INPUT MATERIAL Start Marker

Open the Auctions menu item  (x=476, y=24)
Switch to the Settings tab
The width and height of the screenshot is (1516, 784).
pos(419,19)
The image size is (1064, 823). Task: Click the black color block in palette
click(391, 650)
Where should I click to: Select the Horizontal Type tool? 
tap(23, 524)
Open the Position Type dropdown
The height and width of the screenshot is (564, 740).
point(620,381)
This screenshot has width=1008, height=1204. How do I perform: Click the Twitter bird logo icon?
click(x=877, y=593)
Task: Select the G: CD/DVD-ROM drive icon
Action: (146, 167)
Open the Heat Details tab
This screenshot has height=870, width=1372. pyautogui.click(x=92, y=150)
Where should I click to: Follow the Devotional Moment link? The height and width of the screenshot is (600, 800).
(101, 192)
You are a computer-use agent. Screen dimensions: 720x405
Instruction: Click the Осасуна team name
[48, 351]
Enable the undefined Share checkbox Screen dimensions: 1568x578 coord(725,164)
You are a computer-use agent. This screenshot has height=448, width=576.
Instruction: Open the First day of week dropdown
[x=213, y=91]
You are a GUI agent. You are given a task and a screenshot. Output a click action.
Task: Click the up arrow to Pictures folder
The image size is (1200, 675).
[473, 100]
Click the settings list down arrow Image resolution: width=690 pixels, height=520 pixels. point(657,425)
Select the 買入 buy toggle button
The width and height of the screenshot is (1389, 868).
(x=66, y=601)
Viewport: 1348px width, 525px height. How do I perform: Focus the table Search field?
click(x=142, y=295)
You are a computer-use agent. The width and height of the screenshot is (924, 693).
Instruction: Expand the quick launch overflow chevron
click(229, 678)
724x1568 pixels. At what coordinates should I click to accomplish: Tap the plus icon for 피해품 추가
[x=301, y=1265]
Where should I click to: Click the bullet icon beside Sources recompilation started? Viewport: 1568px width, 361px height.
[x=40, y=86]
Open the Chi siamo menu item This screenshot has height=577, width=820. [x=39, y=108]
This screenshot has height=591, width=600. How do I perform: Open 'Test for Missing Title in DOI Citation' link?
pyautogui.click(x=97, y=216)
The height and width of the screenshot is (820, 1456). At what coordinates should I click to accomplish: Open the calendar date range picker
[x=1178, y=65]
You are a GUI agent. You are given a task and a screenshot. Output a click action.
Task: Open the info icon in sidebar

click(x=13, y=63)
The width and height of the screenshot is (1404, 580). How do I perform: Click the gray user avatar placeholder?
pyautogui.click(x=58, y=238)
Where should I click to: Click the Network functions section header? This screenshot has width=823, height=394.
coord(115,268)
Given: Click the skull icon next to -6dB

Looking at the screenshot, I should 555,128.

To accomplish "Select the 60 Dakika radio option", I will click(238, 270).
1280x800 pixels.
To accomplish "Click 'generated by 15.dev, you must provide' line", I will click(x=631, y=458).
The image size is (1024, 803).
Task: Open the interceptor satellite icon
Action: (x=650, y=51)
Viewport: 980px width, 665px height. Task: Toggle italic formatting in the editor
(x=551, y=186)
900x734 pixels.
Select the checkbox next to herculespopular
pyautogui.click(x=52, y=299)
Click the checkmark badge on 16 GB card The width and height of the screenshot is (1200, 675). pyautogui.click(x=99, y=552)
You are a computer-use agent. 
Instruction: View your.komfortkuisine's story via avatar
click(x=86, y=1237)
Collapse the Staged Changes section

INPUT MATERIAL End Marker

◆ YOUR ASSIGNMENT
When a line in the data above contains the string "agent", copy that line.

◆ EXERCISE ANSWER
You are a computer-use agent. Screen dimensions: 720x405
You are a computer-use agent. This screenshot has height=448, width=576.
You are a GUI agent. You are given a task and a screenshot. Output a click action.
You are a computer-use agent. The width and height of the screenshot is (924, 693).
You are a GUI agent. You are given a task and a screenshot. Output a click action.
You are a computer-use agent. 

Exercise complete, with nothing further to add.